Это предсказание дал Делосский бог женскими устами в самом начале бедствий, ниспосланных царем богов на троян и данаев, но Агамемнон его помнил все годы, как свое имя. Вернувшись из Дельф, Агамемнон первым делом позаботился о том, чтобы заполучить в ряды собираемого им войска искусного прорицателя, которому можно было бы доверять. Самым знаменитым в Элладе в то время был халкидонянин Калхант (Калхас). Он был не только сыном прорицателя Фестора, но и внуком лучезарного Аполлона, от которого и получил божественный дар предсказания.
Гомер поет, что Калхас Фесторид, превосходный гадатель по птицам. Ведал, премудрый, он все, что было, что есть и что будет.

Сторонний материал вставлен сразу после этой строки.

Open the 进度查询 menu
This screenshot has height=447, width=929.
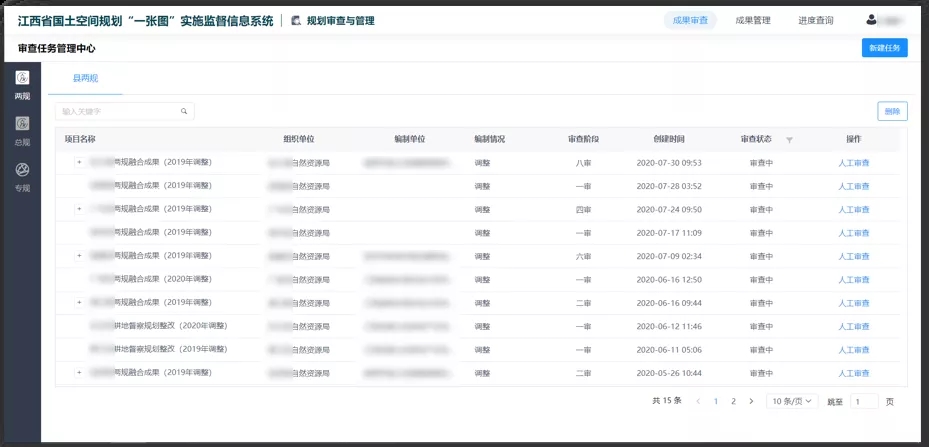point(815,20)
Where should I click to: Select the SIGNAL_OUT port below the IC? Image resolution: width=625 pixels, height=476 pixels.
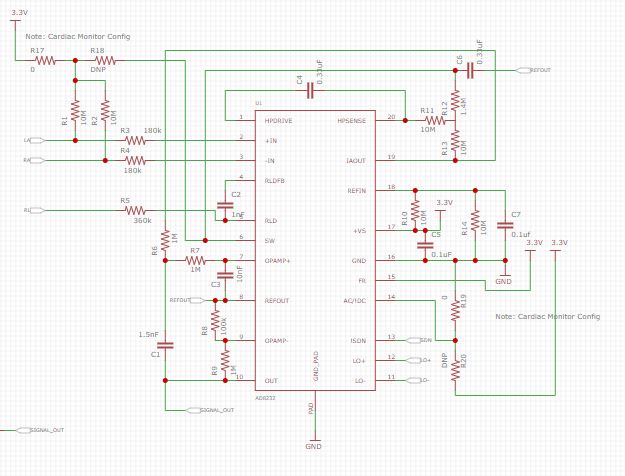coord(210,410)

Калхант явился к Агамемнону в обычной сетчатой одежде предсказателей, с позолоченным венком на голове. Он был невелик ростом, худощав, но с большой головой, обросшей длинными никогда не знавшими гребня черными волосами и всклоченной темной бородой. В отличие от многих других предсказателей, ослепленных богами за разные проступки (чаще всего – за разглашение божественных тайн), он был не с пустыми глазницами, возможно потому, что в своих предсказаниях он всегда соблюдал осторожность. У него были светло голубые глаза, которые редко смотрели на того, с кем он говорил, он обычно смотрел в небо или наоборот, себе под ноги. Однако, если он на кого-то начинал смотреть, то немигающих глаз уже не отводил, и люди не могли выдержать его взгляд и отводили глаза или начинали часто моргать.

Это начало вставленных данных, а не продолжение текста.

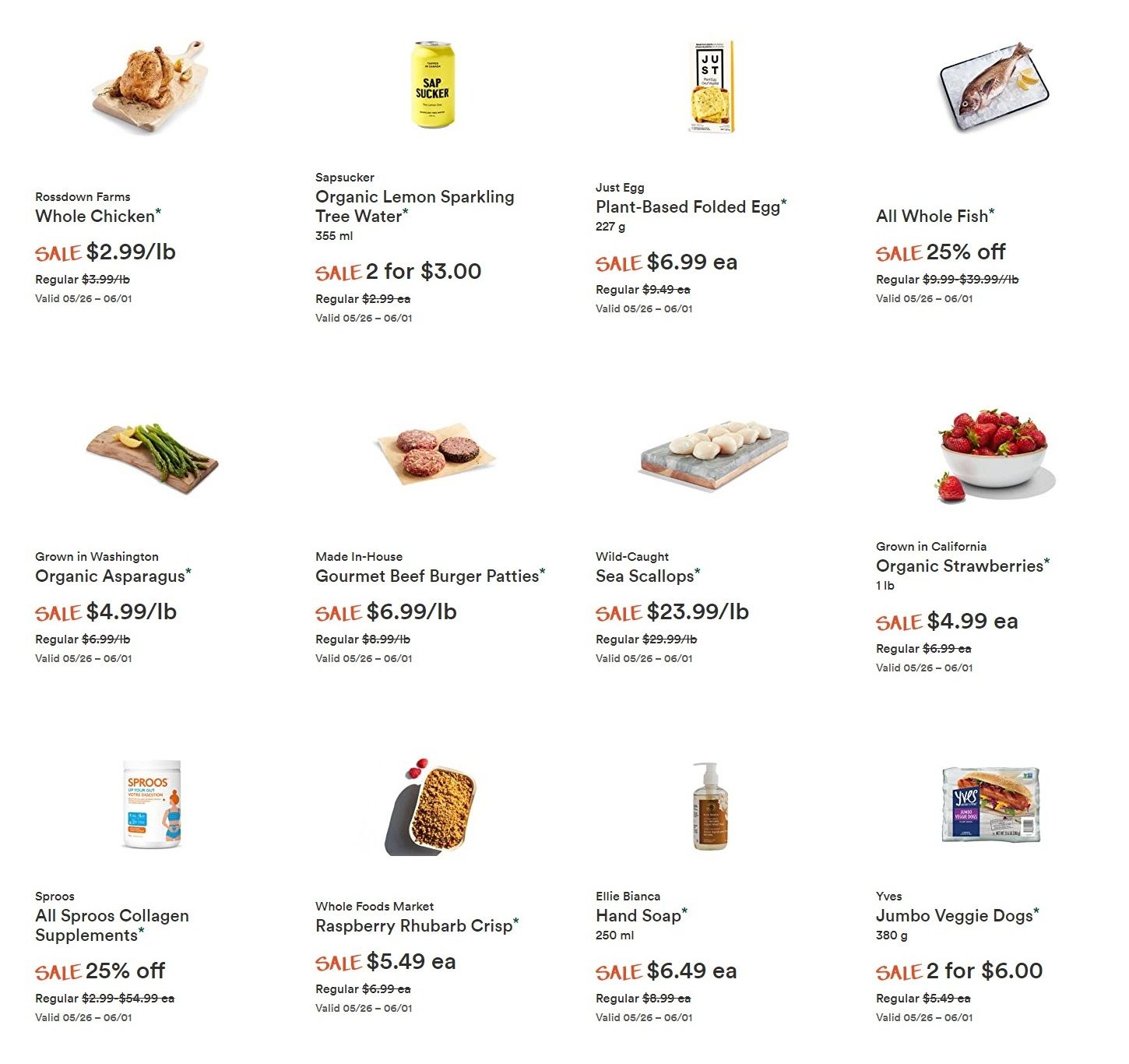Click the Organic Strawberries product name

[959, 566]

Взглянув пристально на владыку Микен, Калхант не спешно, как бы взвешивая свои слова, дал свое первое предсказание о Троянской войне:
– О Агамемнон, самым могущественный правитель Эллады! Тебе судьба по праву предназначила быть владыкой всех ахейских народов, которые приплывут под мощные стены града Приама, чтоб до основания их разрушить. Сейчас ты собираешь по всей Эллады всех прежних женихов Елены Прекрасной, поклявшихся защищать ее избранника и других царей, которые пожелают участвовать в походе на Трою. Так знай же, что священную Трою невозможно захватить без участия в войне быстроногого Ахиллеса, сына Пелея и среброногой Нереиды Фетиды. Пелид не был среди женихов Елены потому, что тогда ему было слишком мало лет, но сейчас он, несмотря на юные годы, самый могучий воин во всей Ойкумене.